Retype all of the data below word for word, leaving out the pictures.

= = = = = = =

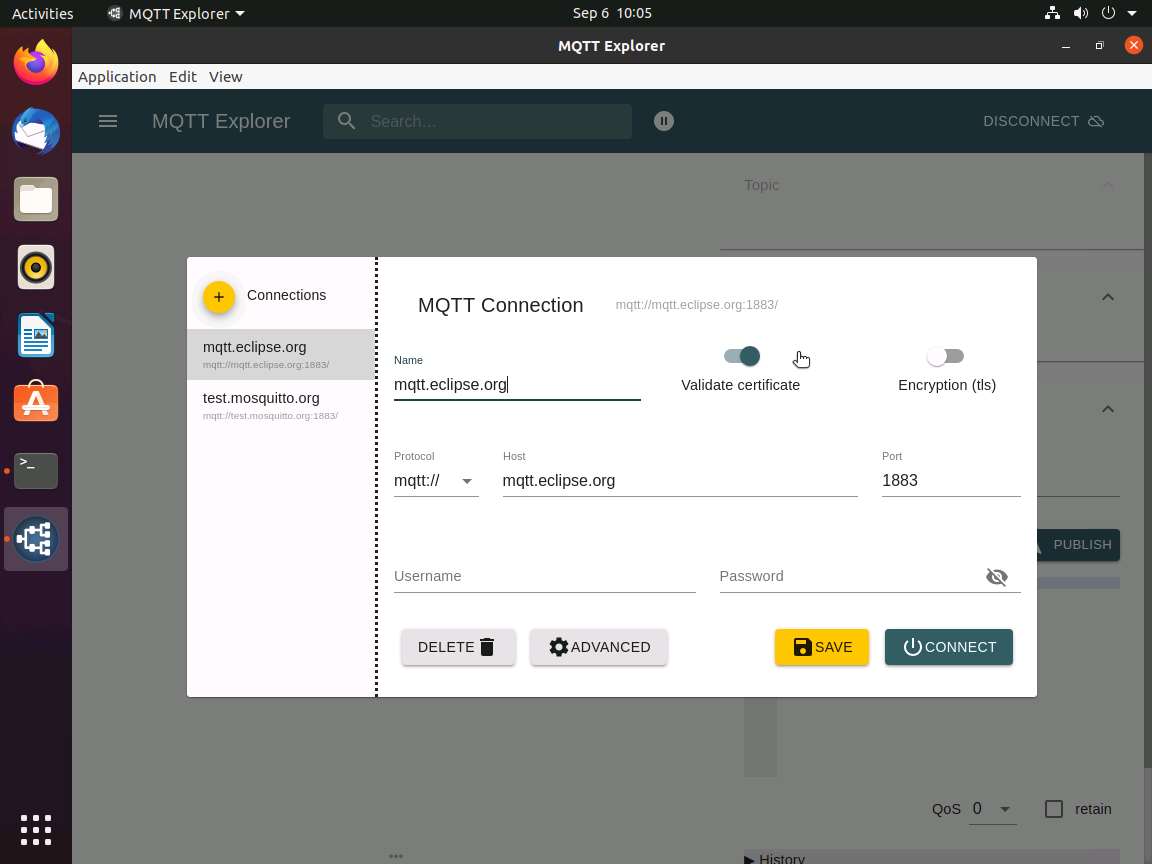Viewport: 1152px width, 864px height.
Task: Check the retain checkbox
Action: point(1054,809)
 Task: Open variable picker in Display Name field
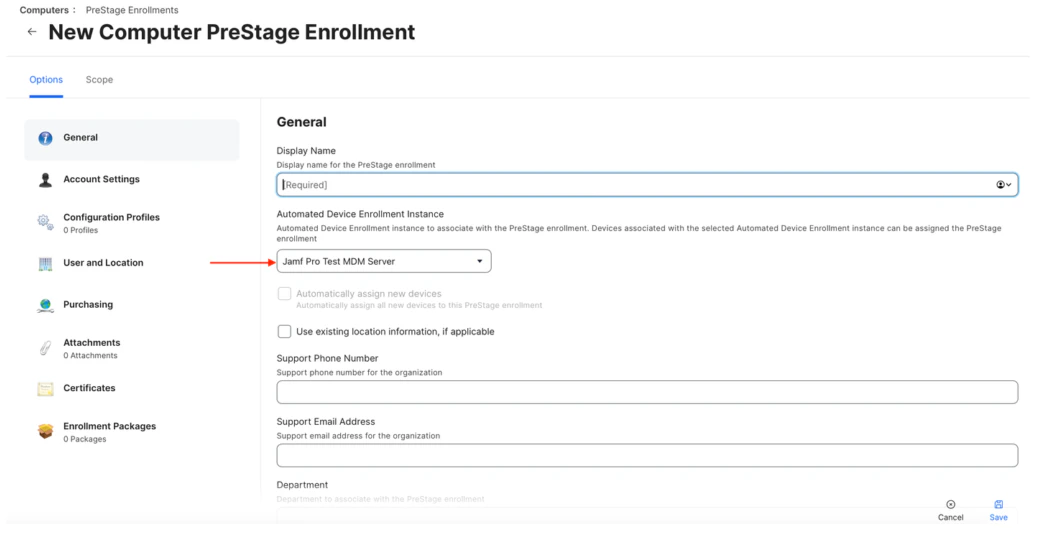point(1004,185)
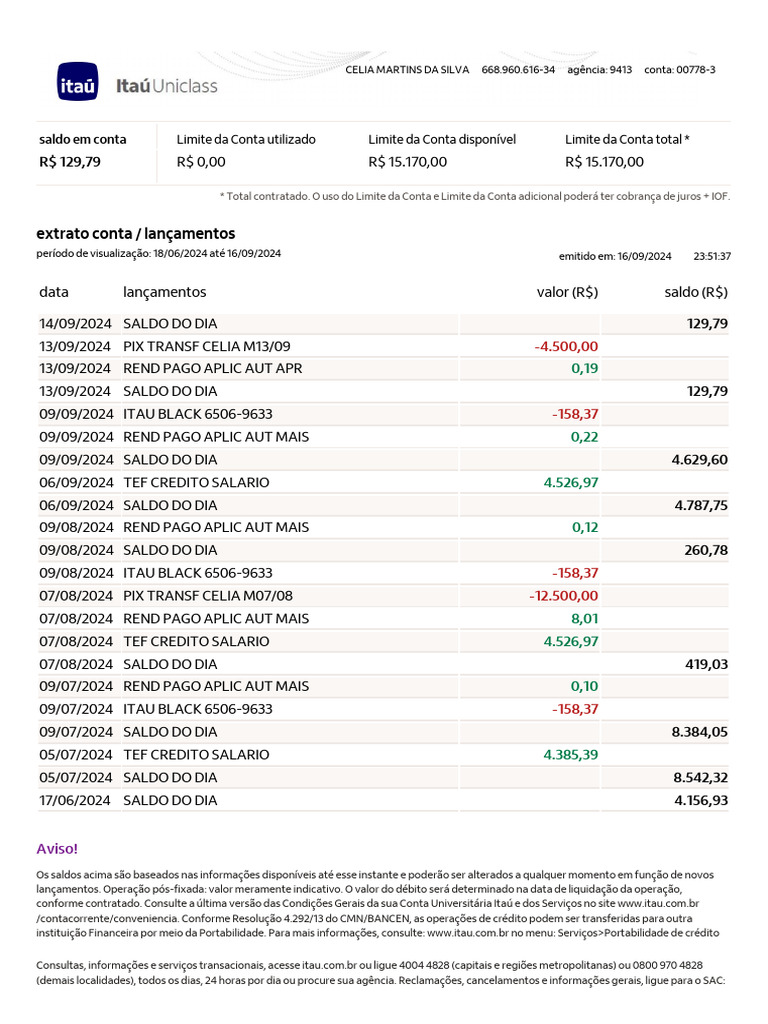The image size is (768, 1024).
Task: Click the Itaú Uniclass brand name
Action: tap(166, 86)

= = = = = = =

> **Solution to this exercise**:
Viewport: 1152px width, 864px height.
Task: Check the retain checkbox
Action: point(1054,809)
 Task: Open variable picker in Display Name field
point(1004,185)
The image size is (768, 1024).
Task: Click the Itaú Uniclass brand name
Action: tap(166, 86)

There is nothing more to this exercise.